Duqiang Wu 1), Greg Schoenau 2),Richard Burton 2) and Doug Bitner 2)
1) Lead Engineer, Eaton Corp, Minneapolis
2)Department of Mechanical Engineering, University of Saskatchewan
57 Campus Drive, Saskatoon, Saskatchewan, Canada, S7N 5A9
A load sensing (LS) system is one in which the pump flow is regulated to keep the pressure drop across an orifice constant and independent of any variation in the load pressure. This ensures that the pressure loss across the orifice is kept to a minimum, thereby increasing efficiency. An LS regulator spool is used to sense the pressure drop across the orifice to control pump delivery. The spool can be underlapped, critically lapped or overlapped. As a trade-off between efficiency and dynamic response, the LS spool is usually critically lapped.

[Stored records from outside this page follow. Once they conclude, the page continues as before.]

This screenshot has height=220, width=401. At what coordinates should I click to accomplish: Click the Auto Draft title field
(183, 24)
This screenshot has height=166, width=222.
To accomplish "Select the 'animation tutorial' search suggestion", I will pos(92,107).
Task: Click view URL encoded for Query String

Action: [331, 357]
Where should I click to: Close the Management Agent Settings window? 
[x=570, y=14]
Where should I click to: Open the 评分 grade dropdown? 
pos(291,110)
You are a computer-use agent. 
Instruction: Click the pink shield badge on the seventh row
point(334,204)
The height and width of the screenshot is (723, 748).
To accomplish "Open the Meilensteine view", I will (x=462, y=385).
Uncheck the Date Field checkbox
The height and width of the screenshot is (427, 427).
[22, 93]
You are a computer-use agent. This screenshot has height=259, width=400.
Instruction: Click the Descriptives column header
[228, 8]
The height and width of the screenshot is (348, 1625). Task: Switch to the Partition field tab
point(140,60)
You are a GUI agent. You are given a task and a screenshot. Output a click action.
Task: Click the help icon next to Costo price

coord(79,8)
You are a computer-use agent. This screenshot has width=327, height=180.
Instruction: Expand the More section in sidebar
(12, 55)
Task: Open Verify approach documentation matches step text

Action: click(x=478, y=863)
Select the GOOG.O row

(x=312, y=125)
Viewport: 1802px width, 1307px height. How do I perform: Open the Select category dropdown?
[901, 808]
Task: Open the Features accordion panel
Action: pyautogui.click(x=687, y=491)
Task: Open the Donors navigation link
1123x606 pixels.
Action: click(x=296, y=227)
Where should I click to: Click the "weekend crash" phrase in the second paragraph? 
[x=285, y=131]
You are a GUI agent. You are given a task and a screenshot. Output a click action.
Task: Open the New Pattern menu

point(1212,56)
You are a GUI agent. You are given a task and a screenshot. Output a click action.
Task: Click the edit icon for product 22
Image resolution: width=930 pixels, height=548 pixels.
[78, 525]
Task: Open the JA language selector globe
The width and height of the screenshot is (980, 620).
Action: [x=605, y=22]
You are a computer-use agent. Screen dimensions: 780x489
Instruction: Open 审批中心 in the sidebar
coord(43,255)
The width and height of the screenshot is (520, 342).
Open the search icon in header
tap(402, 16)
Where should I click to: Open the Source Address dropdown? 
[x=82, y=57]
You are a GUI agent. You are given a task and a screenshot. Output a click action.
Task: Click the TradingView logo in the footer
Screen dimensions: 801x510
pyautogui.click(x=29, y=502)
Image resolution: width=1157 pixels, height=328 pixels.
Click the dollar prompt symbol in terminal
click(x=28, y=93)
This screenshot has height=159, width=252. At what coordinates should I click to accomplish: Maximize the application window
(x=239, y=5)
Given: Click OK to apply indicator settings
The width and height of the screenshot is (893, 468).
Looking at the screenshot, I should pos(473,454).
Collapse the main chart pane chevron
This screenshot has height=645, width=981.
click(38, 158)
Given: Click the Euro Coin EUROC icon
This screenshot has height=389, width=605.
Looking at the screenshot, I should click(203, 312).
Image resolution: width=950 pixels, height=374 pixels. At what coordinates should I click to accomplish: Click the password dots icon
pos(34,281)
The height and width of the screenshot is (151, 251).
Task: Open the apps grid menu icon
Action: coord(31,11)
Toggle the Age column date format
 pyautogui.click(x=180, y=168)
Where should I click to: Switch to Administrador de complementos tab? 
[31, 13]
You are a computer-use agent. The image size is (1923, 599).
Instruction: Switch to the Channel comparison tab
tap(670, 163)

This results in a nonlinear model that is sensitive to operating regions. In this paper, a review of published literature on LS systems is briefly summarized. An LS system model is developed and linearized. Procedures to solve these very complex equations are introduced. Because load sensing systems require pressure feedback, stability can often be an issue. Analysis of these systems to determine the steady state and dynamic performance is very difficult to do because of the dependency of the models on the operating point. Linearized models which reflect a methodology to account for changing operating conditions have been developed and have established three distinct regions of operation (labeled “Conditions I, II, and III”). This paper presents the experimental nature of these conditions and provides experimental evidence that the models so derived are valid over certain frequency ranges. The objective of this paper, then, was to establish confidence in the models by examining frequency response performance under these three distinct conditions. The results show that good agreement does exist between the models and their physical counterparts and establishes limitations thereof. This research can assist in the design or optimization of an LS system and help in the development of advanced control strategies for obtaining further efficiency within certain dynamic performance constraints.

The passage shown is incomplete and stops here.